Zeugnis mit quer verlaufender Unterschrift

Arbeitsrecht

Die Erteilung eines Arbeitszeugnisses unterliegt der gesetzlichen Schriftform. Die Unterschrift muss in der Weise erfolgen, wie der Unterzeichner auch sonst wichtige betriebliche Dokumente unterzeichnet. Weicht der Namenszug hiervon ab, liegt lediglich ein Handzeichen vor, das nach § 126 Abs. 1 BGB der notariellen Beglaubigung oder nach § 129 Abs. 2 BGB der notariellen Beurkundung bedarf. Es bleibt offen, ob Arbeitszeugnisse unter diesen Voraussetzungen wirksam mit einem Handzeichen unterzeichnet werden können.

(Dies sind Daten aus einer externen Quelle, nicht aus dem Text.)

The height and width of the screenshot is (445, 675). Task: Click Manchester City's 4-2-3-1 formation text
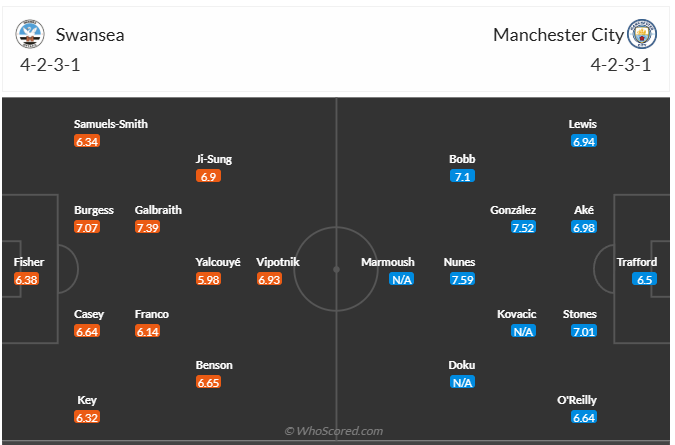point(620,66)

Eine quer zum Zeugnistext verlaufende Unterschrift begründet regelmäßig Zweifel an dessen Ernsthaftigkeit und verstößt damit gegen § 109 Abs. 2 Satz 2 GewO. Dabei kommt es nicht auf die subjektive Zwecksetzung des Unterzeichnenden an.

Es ist möglich, in einem Vergleich bestimmte Vorgaben an ein zu erteilendes Arbeitszeugnis festzulegen. Die Erfüllung dieser Vorgaben kann im Wege der Zwangsvollstreckung durchgesetzt werden. Dies gilt auch dann, wenn die fragliche Verpflichtung in anderen Teilen nicht dem Bestimmtheitserfordernis genügt.

Eine einseitige Erledigungserklärung ist frei widerruflich, solange das Gericht noch keine Entscheidung über die Erledigung in der Hauptsache getroffen hat.